→ What is needed
Please print the whole listing again, exactly as shown.

-- Given data follows --

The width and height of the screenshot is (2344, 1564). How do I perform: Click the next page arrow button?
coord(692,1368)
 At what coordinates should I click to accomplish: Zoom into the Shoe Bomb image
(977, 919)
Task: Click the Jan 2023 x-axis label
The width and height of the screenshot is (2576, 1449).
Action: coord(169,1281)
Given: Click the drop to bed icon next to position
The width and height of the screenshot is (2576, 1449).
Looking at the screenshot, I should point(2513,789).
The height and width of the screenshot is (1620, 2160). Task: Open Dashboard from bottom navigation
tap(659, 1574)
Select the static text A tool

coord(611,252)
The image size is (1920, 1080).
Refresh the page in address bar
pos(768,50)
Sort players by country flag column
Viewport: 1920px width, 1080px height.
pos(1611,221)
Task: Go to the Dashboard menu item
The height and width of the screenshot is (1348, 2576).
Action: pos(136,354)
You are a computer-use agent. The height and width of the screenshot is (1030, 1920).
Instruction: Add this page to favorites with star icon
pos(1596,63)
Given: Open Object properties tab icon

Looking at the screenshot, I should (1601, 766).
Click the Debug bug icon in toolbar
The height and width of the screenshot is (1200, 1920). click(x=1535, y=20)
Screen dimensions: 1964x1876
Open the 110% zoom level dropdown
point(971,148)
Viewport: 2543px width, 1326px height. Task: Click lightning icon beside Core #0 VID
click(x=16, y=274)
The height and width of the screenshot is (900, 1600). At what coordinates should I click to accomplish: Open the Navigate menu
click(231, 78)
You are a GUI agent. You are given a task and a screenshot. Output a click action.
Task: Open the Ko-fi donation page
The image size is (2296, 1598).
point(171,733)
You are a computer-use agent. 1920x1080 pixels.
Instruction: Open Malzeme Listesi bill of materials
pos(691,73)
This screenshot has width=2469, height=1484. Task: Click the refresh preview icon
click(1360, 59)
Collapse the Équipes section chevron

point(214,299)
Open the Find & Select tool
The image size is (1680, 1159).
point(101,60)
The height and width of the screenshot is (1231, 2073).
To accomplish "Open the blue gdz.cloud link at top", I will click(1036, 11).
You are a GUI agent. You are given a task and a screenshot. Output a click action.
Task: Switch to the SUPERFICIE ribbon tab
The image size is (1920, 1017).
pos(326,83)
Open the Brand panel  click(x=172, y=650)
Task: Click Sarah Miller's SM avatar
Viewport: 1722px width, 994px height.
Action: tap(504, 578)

-- Given data concluded --

→ Answer box
The width and height of the screenshot is (2344, 1564). How do I perform: Click the next page arrow button?
coord(692,1368)
 At what coordinates should I click to accomplish: Zoom into the Shoe Bomb image
(977, 919)
Task: Click the Jan 2023 x-axis label
The width and height of the screenshot is (2576, 1449).
Action: coord(169,1281)
Given: Click the drop to bed icon next to position
The width and height of the screenshot is (2576, 1449).
Looking at the screenshot, I should point(2513,789).
The height and width of the screenshot is (1620, 2160). Task: Open Dashboard from bottom navigation
tap(659, 1574)
Select the static text A tool

coord(611,252)
The image size is (1920, 1080).
Refresh the page in address bar
pos(768,50)
Sort players by country flag column
Viewport: 1920px width, 1080px height.
pos(1611,221)
Task: Go to the Dashboard menu item
The height and width of the screenshot is (1348, 2576).
Action: pos(136,354)
You are a computer-use agent. The height and width of the screenshot is (1030, 1920).
Instruction: Add this page to favorites with star icon
pos(1596,63)
Given: Open Object properties tab icon

Looking at the screenshot, I should (1601, 766).
Click the Debug bug icon in toolbar
The height and width of the screenshot is (1200, 1920). click(x=1535, y=20)
Screen dimensions: 1964x1876
Open the 110% zoom level dropdown
point(971,148)
Viewport: 2543px width, 1326px height. Task: Click lightning icon beside Core #0 VID
click(x=16, y=274)
The height and width of the screenshot is (900, 1600). At what coordinates should I click to accomplish: Open the Navigate menu
click(231, 78)
You are a GUI agent. You are given a task and a screenshot. Output a click action.
Task: Open the Ko-fi donation page
The image size is (2296, 1598).
point(171,733)
You are a computer-use agent. 1920x1080 pixels.
Instruction: Open Malzeme Listesi bill of materials
pos(691,73)
This screenshot has width=2469, height=1484. Task: Click the refresh preview icon
click(1360, 59)
Collapse the Équipes section chevron

point(214,299)
Open the Find & Select tool
The image size is (1680, 1159).
point(101,60)
The height and width of the screenshot is (1231, 2073).
To accomplish "Open the blue gdz.cloud link at top", I will click(1036, 11).
You are a GUI agent. You are given a task and a screenshot. Output a click action.
Task: Switch to the SUPERFICIE ribbon tab
The image size is (1920, 1017).
pos(326,83)
Open the Brand panel  click(x=172, y=650)
Task: Click Sarah Miller's SM avatar
Viewport: 1722px width, 994px height.
Action: tap(504, 578)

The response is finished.